Ascienden a 150.000 las personas evacuadas en Rusia por un aluvión de falsas alarmas de bomba

El portavoz del Kremlin, Dmitri Peskov, ha admitido que los avisos «son terrorismo, vandalismo telefónico»

CORRESPONSAL EN MOSCÚActualizado:

A más de 150.000 asciende ya la cifra de personas que han tenido que ser desalojadas en los últimos días de diversos lugares públicos a lo largo y ancho de Rusia a causa de amenazas de bomba. Todas, hasta ahora, han resultado ser falsas. Este jueves la situación se repitió en la legendaria juguetería fundada en la época soviética «Dietski Mir» (El Mundo de los Niños) de Moscú, en una veintena de escuelas de la capital y en una docena de centros comerciales de San Petersburgo y Kazán.

El miércoles en Moscú, tuvieron que ser evacuados los emblemáticos almacenes GUM, en la conocida Plaza Roja de la capital rusa, varios centros docentes y tres importantes estaciones de ferrocarril moscovitas, las de Kievski, Kazanski y Yaroslavski. En total, 45.000 personas sólo el miércoles y sólo en Moscú.

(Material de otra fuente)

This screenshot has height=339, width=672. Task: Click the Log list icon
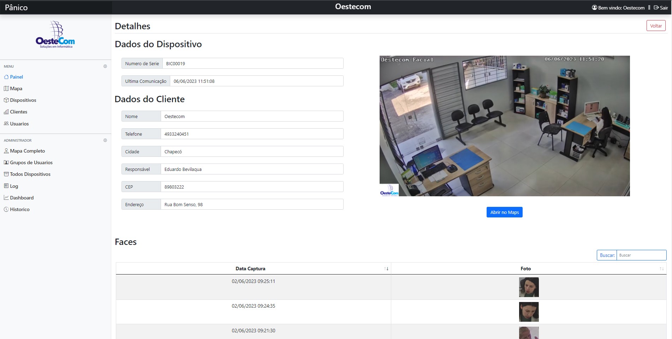[x=6, y=186]
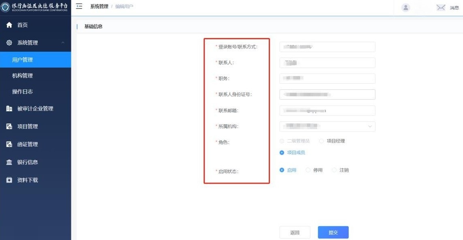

El portavoz del Kremlin, Dmitri Peskov, ha admitido que los avisos de bomba falsos «son terrorismo, vandalismo telefónico». Aseguró que el presidente Vladímir Putin está al corriente y ha dado ya las instrucciones pertinentes para que se esclarezca la autoría, sobre cuyo origen Peskov no quiso especular.

Versiones contradictorias

Los medios de comunicación rusos, citando fuentes de los servicios secretos, han venido ofreciendo versiones contradictorias sobre la procedencia de las llamadas telefónicas. El miércoles, se dijo que muchas provenían de Ucrania, país que mantiene con Rusia unas pésimas relaciones debido a la anexión de Crimea y a la ayuda del Kremlin a los rebeldes separatistas de Donetsk y Lugansk.

Pero hoy, la agencia Ria-Nóvosti, que citaba informaciones obtenidas de fuentes policiales, apuntaba a Daesh como posible responsable de los avisos de bomba falsos. Debido a su participación en la guerra en Siria del lado del régimen de Bashar al Assad. Rusia ha sido amenazada con ataques terroristas de parte de Daesh.

Horas después, el cabecilla de la organización ultra ortodoxa rusa «Estado Cristiano-Santa Rusia», Alexánder Kalinin, declaraba a la radio Eco de Moscú haber recibido información anónima según la cual las alarmas de bomba forman parte de la campaña lanzada contra la película «Matilda» del director Alexéi Uchítel. En ella se narra la relación prematrimonial entre el último zar ruso, Nicolás II, y la primera bailarina del gran Teatro Mariinski de San Petersburgo, Matilda Kshesínskaya.

El monarca ruso y su familia fueron asesinados brutalmente en Ekaterimburgo el 17 de julio de 1918 y canonizados por la Iglesia Ortodoxa rusa en 2000. Por eso, los integristas ortodoxos consideran un «ultraje» y una «blasfemia» la cinta de Uchítel. Numerosos cines en Rusia han recibido amenazas de ellos, si proyectan la película, por lo que han decidido no incluirla en sus carteles. Tal actitud han provocado incluso la indignación del ministro de Cultura ruso, Vladímir Medinski, que los ha tachado de «fanáticos». El estreno de «Matilda« está previsto para el próximo 6 de octubre en el Teatro Mariinski y el 26 en los cines del país.